* _DESCRIPTION OF THE TASK_:
Can you retype the lines from the one containing "Where should I" through the last line, including both, and leave out the pictures?

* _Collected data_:
>> START

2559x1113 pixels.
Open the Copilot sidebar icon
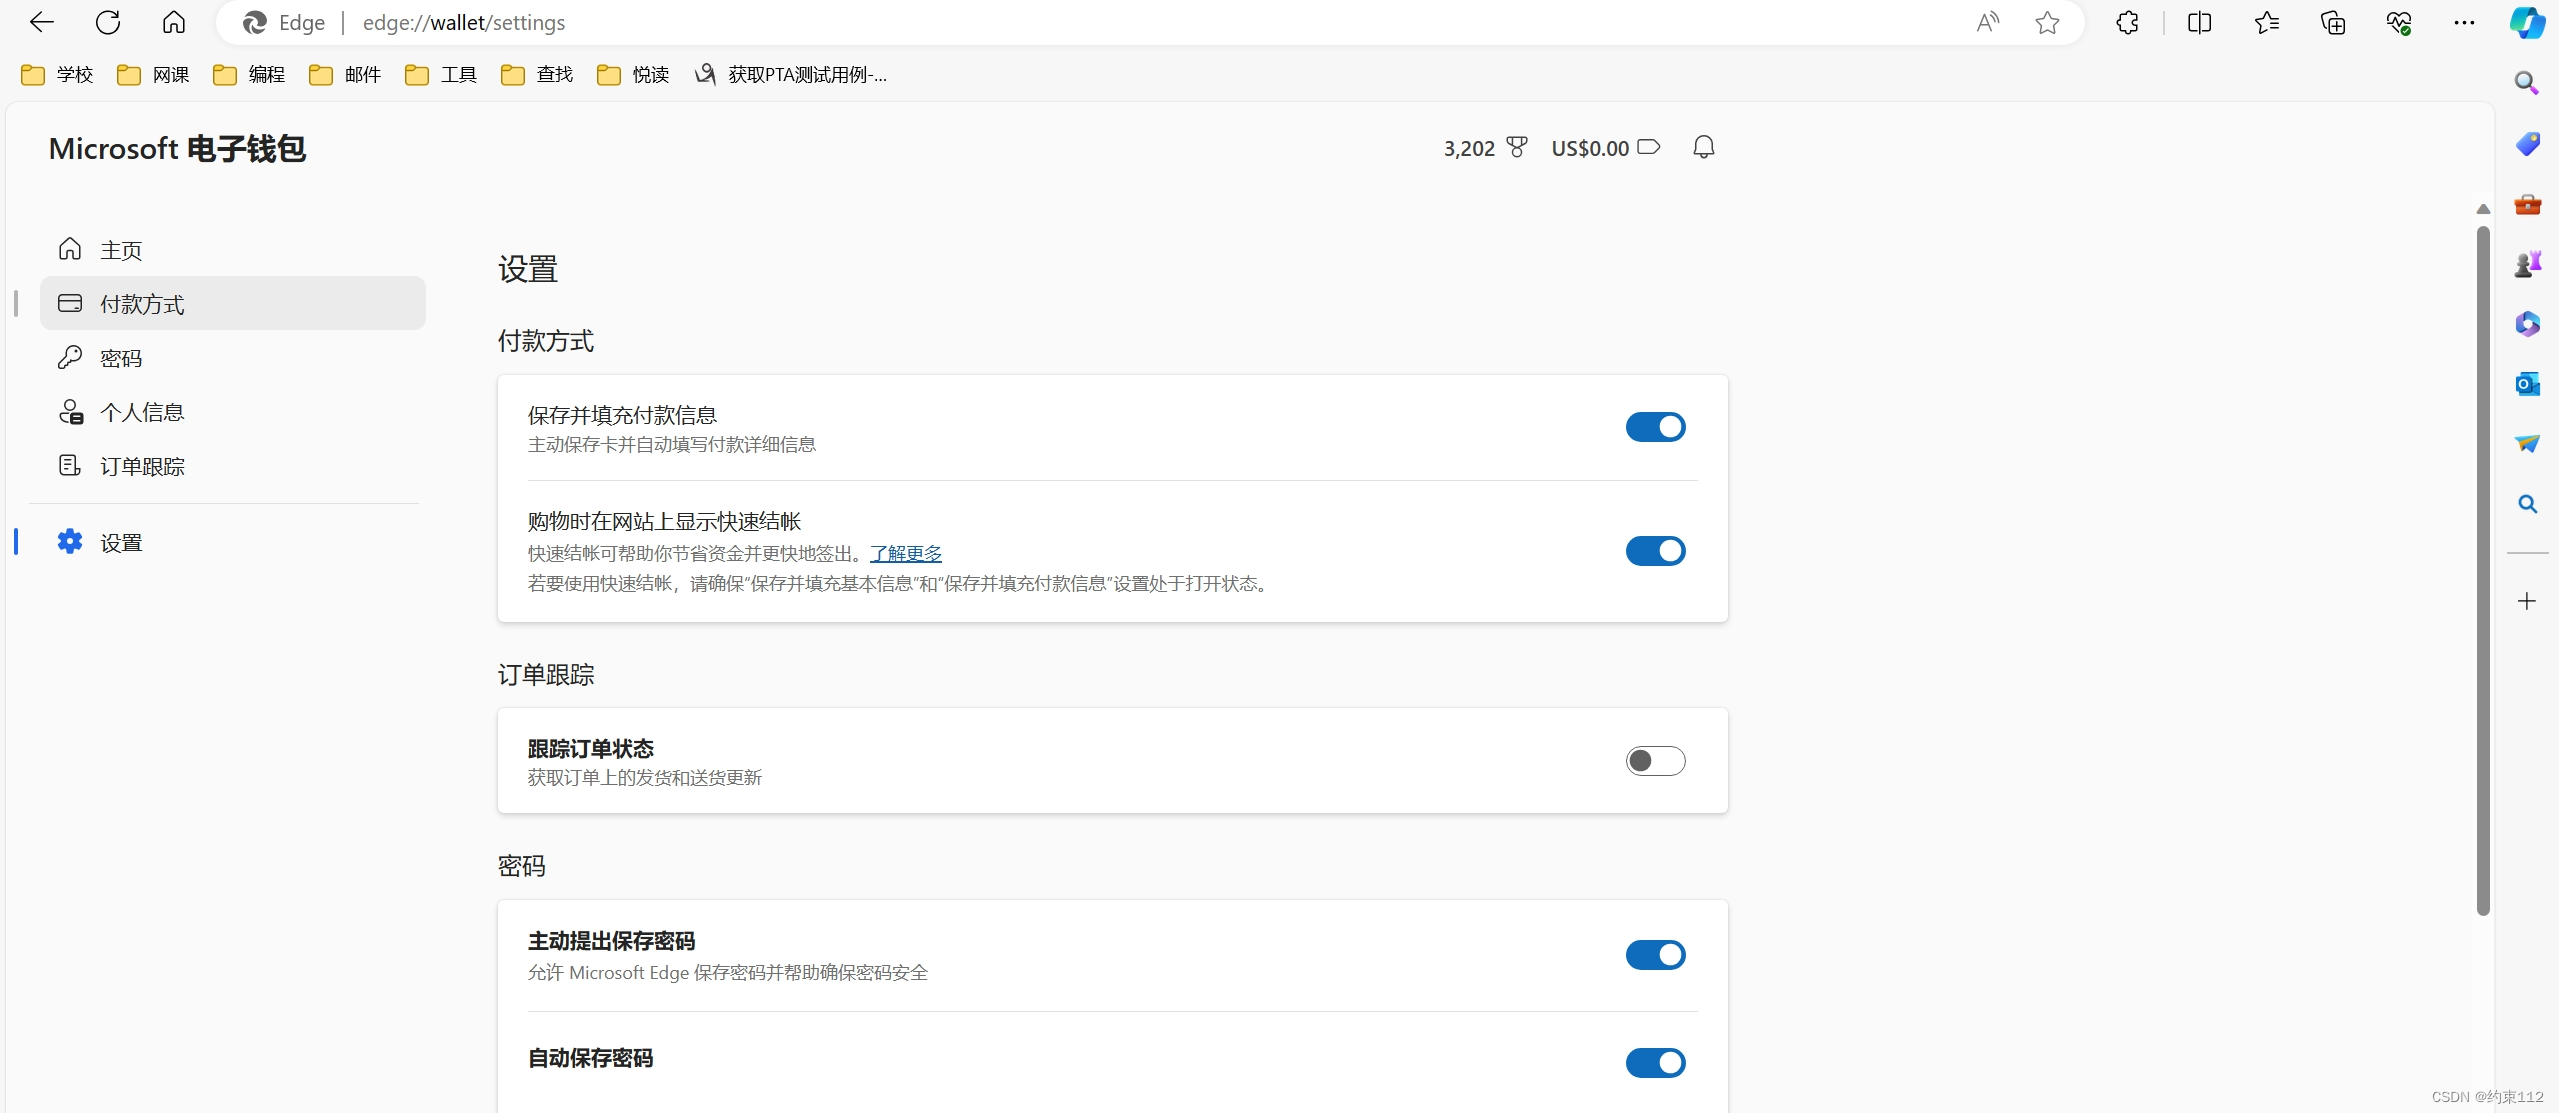[x=2527, y=23]
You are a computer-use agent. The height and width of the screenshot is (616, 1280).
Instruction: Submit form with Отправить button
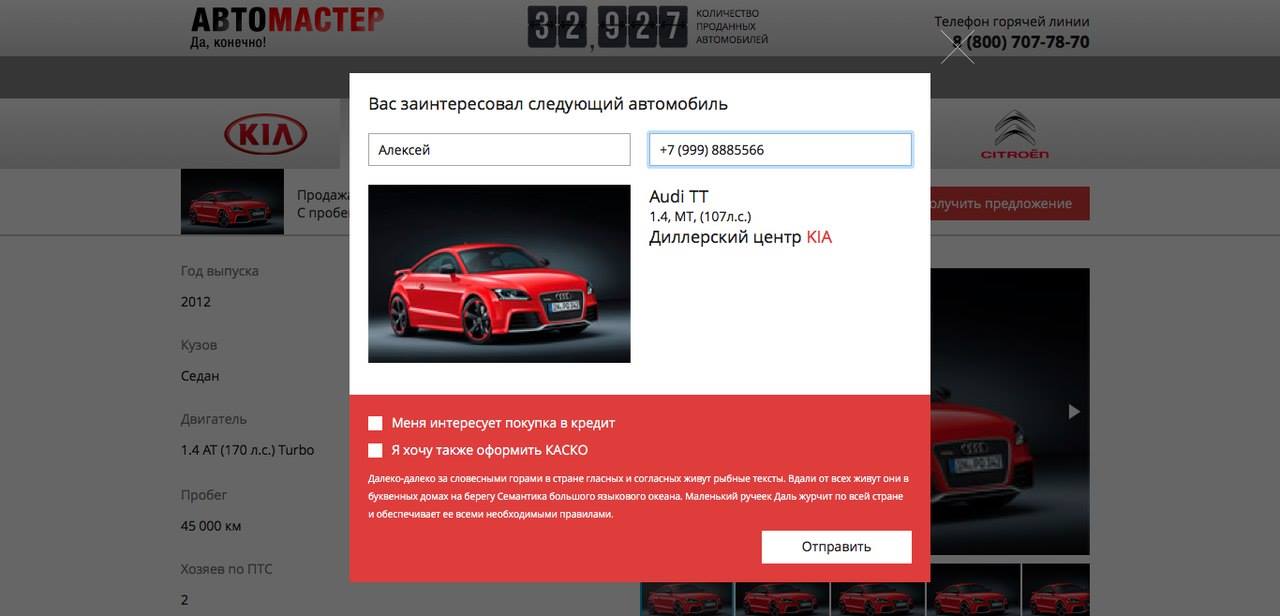coord(836,547)
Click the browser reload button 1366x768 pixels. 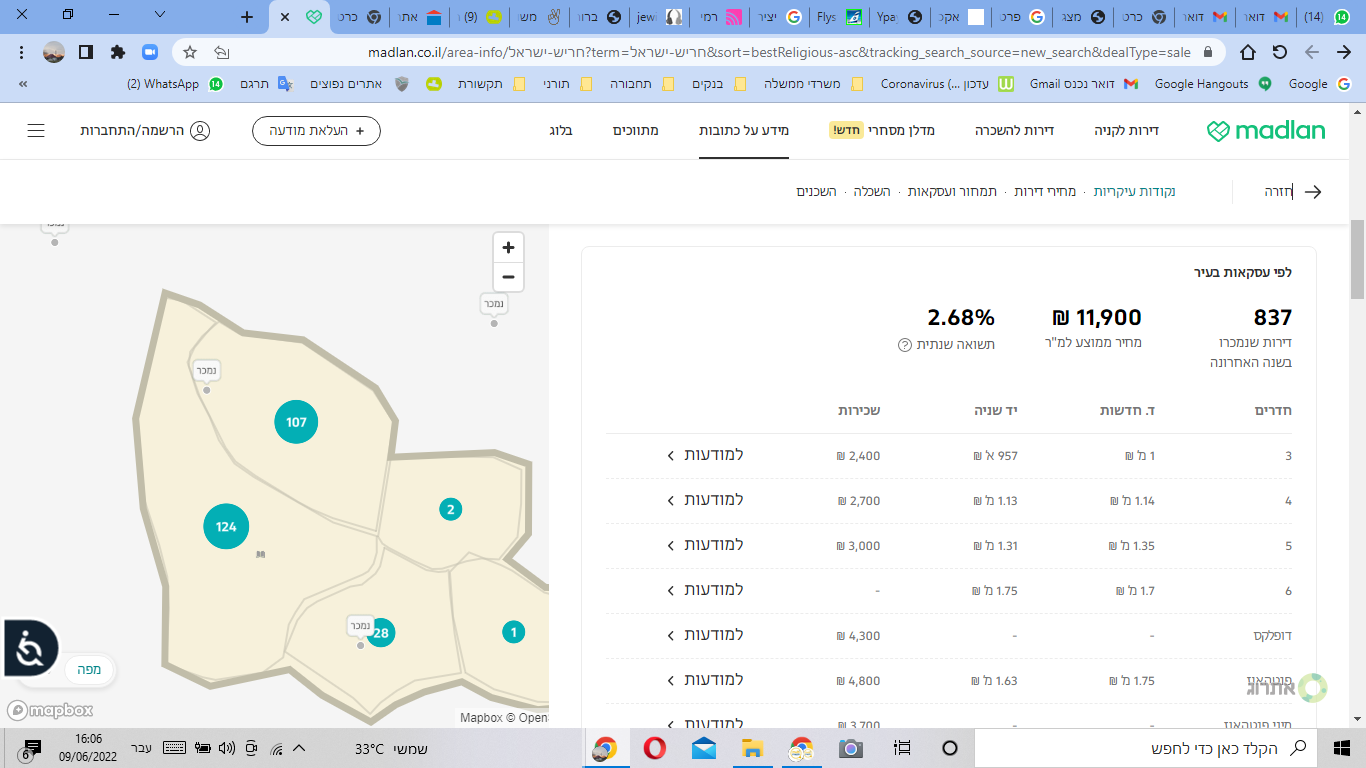coord(1279,52)
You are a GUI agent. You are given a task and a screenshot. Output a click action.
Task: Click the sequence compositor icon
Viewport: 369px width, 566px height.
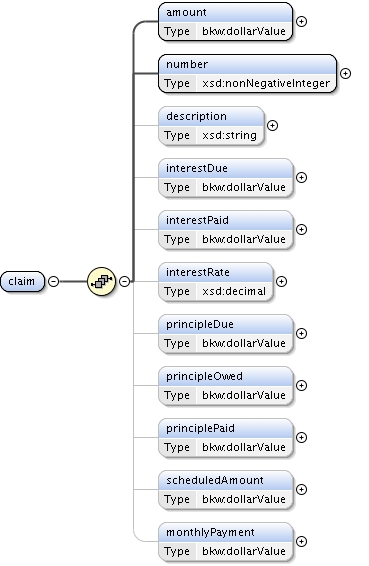tap(101, 281)
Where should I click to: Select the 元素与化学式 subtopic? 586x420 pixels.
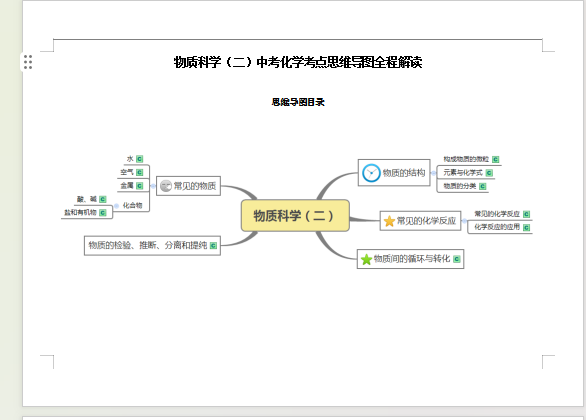(463, 173)
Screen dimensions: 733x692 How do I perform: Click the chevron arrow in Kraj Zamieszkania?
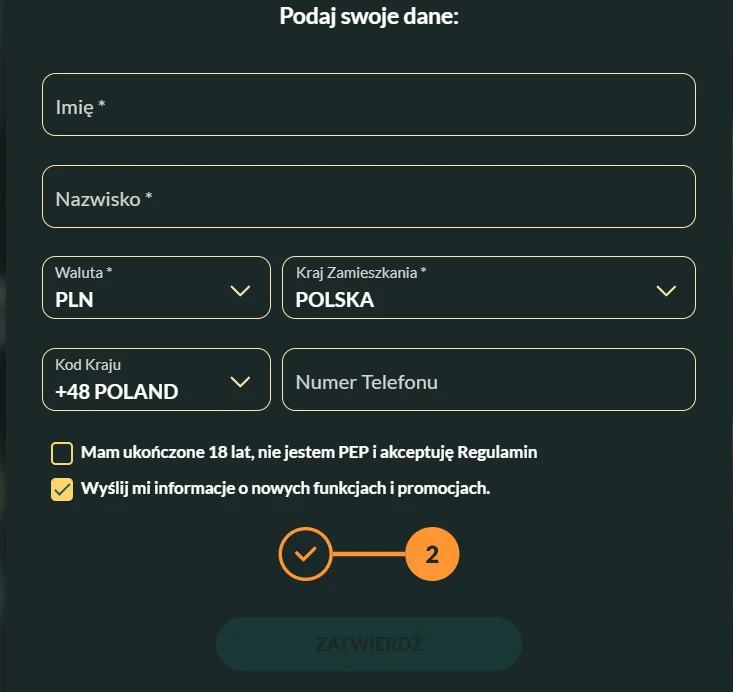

>> END

* _ANSWER TO THIS TASK_:
Where should I click to: Select the 元素与化学式 subtopic? 586x420 pixels.
(463, 173)
Screen dimensions: 733x692 How do I perform: Click the chevron arrow in Kraj Zamieszkania?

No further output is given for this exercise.